Para Ron Miller, autor de “Special Effects – An Introduction to Movie Magic”, “efeitos visuais são ilusões que permitem aos cineastas enganar suas platéias”. Os filmes de efeitos visuais estão repletos de seres fantásticos, carros voadores, cidades fabulosas, proezas impossíveis e explosões. E há uma vasta bibliografia de autores simpáticos ou não à utilização de efeitos visuais.

 

Para Raymond Fielding, em “Techniques of Special Effects Cinematography”, efeitos devem ser usados quando as cenas definidas no roteiro são “muito caras, muito difíceis, muito demoradas, muito perigosas ou, simplesmente, impossíveis de alcançar técnicas fotográficas convencionais”.

  1. J. Mitchell, em “Visual Effects for Film and Television”, oferece três justificativas: “criar coisas que não existem (e que não poderiam existir), preservar elenco e equipe de situações de risco e consertar ou ajustar imagens que não tenham sido captadas de maneira integralmente satisfatória”.

 

TÉCNICAS

Os primeiros registros da utilização de efeitos visuais no cinema datam quase do nascimento do cinema, através de truques já conhecidos da fotografia tradicional, como as exposições múltiplas (cronofotografia).

 

O ilusionista francês Georges Méliès produziu mais de 500 filmes utilizando truques de ilusionismo e técnicas fotográficas de exposições múltiplas. Não raro, em diversos textos, é citado como o “pai dos efeitos especiais” no cinema. Um de seus filmes mais conhecidos é “Le Voyage Dans la Lune” (“Viagem à Lua”), de 1902. Inspirado em uma novela de Júlio Verne, com 14 minutos de duração, foi o primeiro filme da história a tratar de seres extraterrestres.

 

Méliès construiu o primeiro estúdio cinematográfico da Europa – e também foi o primeiro a usar desenhos de produção e storyboards para planejar e projetar suas cenas.

 

Um storyboard parece uma história em quadrinhos, mas sem os “balões” com os textos das falas dos atores. É o filme contado em quadros desenhados ou as ações divididas em quadros.

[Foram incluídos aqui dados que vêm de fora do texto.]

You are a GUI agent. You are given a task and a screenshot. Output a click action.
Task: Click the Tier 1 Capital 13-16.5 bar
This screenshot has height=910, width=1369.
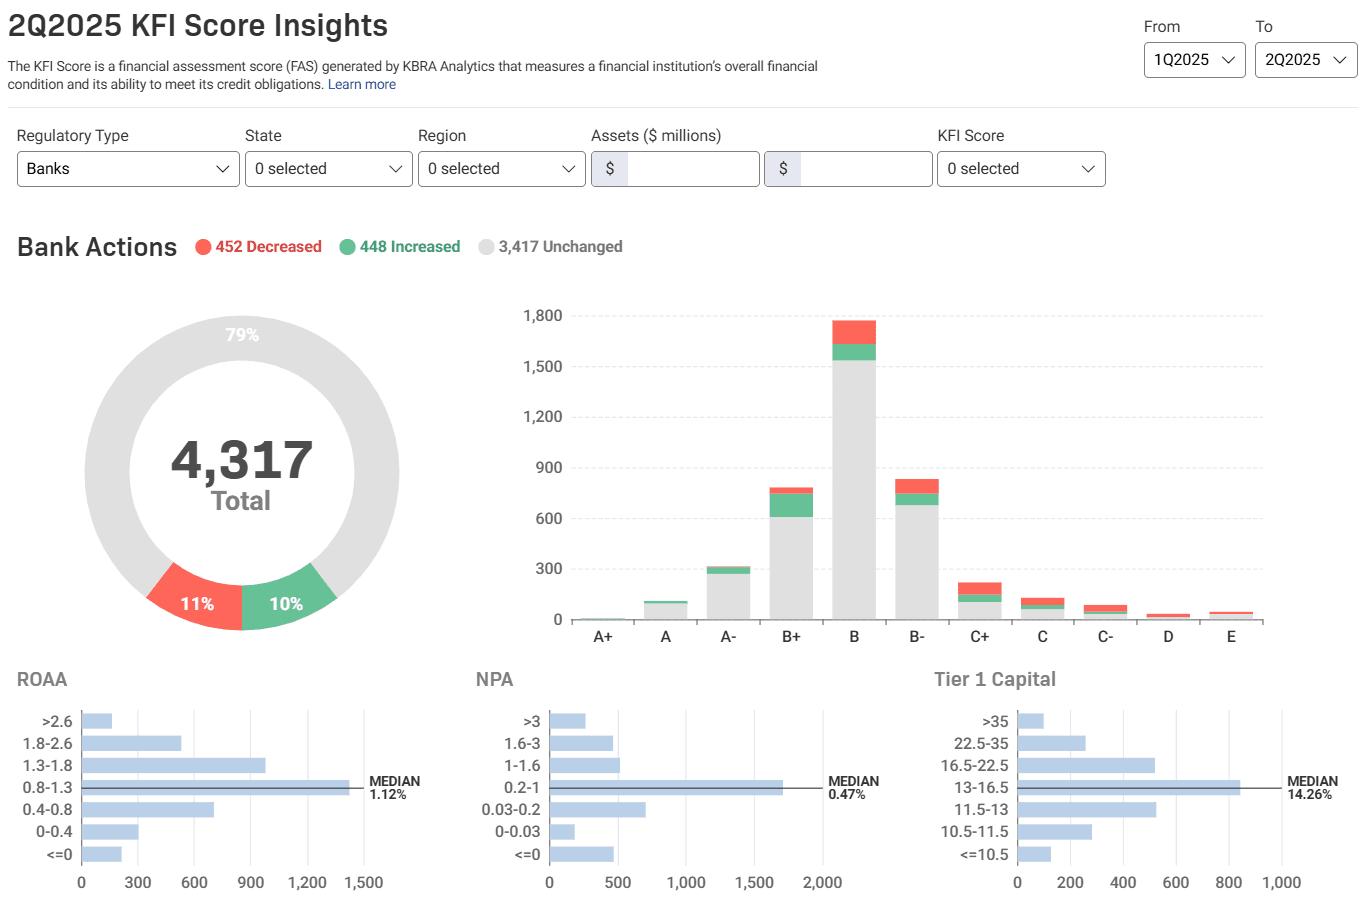(x=1128, y=788)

Já o animatic mistura ilustrações, animações, músicas e vozes com o mesmo objetivo do storyboard: planejar visualmente as sequências e ações que posteriormente serão filmadas.

 

Em filmes de efeitos visuais, o planejamento é fundamental para minimizar o risco de cometer erros e ter que filmar cenas novamente. Além disso, o storyboard e o animatic ajudam o diretor e a equipe a entender o ritmo e o “clima” das cenas. Vale lembrar que, atualmente, quase todos os filmes de efeitos visuais utilizam técnicas de Chroma Key e “composição digital”, que exigem ainda mais planejamento das equipes de produção.

 

Chroma Key é uma técnica cujo objetivo é substituir o fundo de uma cena por outra imagem. Para isso, os personagens ou objetos são filmados isoladamente contra fundos iluminados de maneira uniforme. Os fundos são, geralmente, verdes ou azuis. Posteriormente, as imagens são combinadas ou compostas com outra imagem de fundo. A composição digital é o processo de juntar digitalmente essas múltiplas imagens a fim de obter uma imagem final.